How large can the jumps of $ \frac1\pi\arg\zeta\left(\frac12+iT\right) $ be?

Question

It is known that the function $ \frac1\pi\arg\zeta\left(\frac12+iT\right) $ is continuous, except when T is the imaginary part of a Zeta zero.

In that case the jump of this function can only be large at Zeta zeros with high multiplicity. Is that correct ?

Answer 1

It depends how you define it, many different branches..

• Under the RH there is a branch of $\text{arg } \zeta(s)$ which is continuous on $\Re(s)\in (1/2,1)$,

letting $$\text{arg }\zeta(1/2+it)=\lim_{\epsilon\to 0^+}\text{arg }\zeta(1/2+it+\epsilon)$$ then yes there is a $+ k\pi$ jump at each non-trivial zero of multiplicity $k$.

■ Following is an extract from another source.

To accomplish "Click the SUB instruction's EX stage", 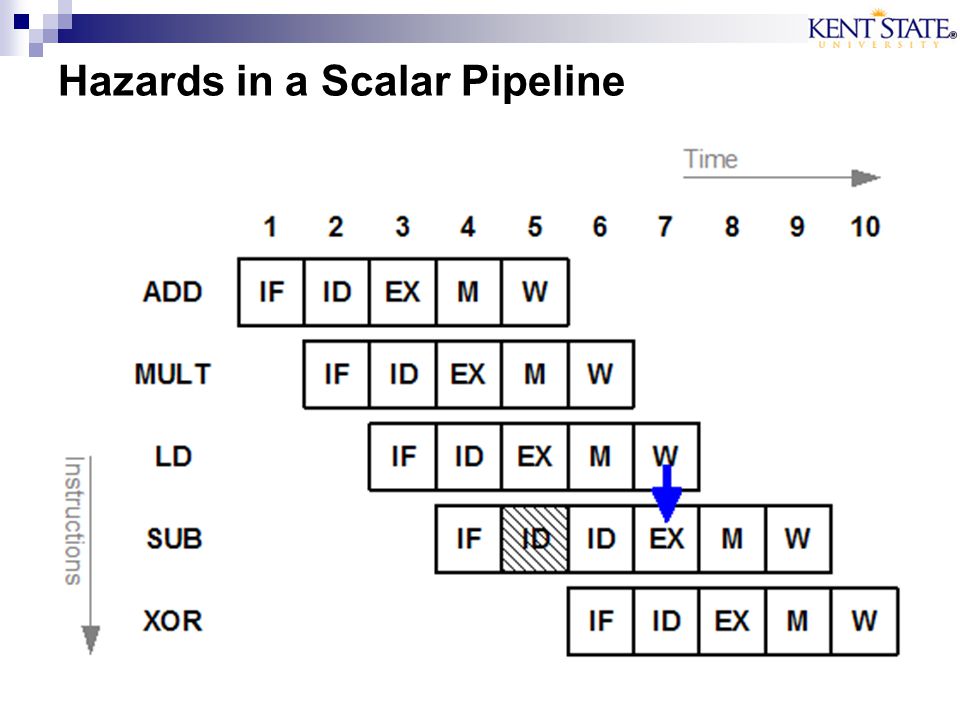I will click(667, 539).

• If you don't believe in the RH then there is a branch of $\text{arg } \zeta(s)$ continuous on $\Re(s) > 1$ and on every horizontal strip without zeros,

in which case $\lim_{\epsilon\to 0^+}\text{arg }\zeta(1/2+it+\epsilon)$ has a $+ k\pi$ jump at each zero of multiplicity $k$ on $\Re(s)=1/2$ and a $+2k\pi$ jump at each $t$ such that there are $k$ zeros (counted with multiplicity) on $\Im(s)=t,\Re(s) > 1/2$.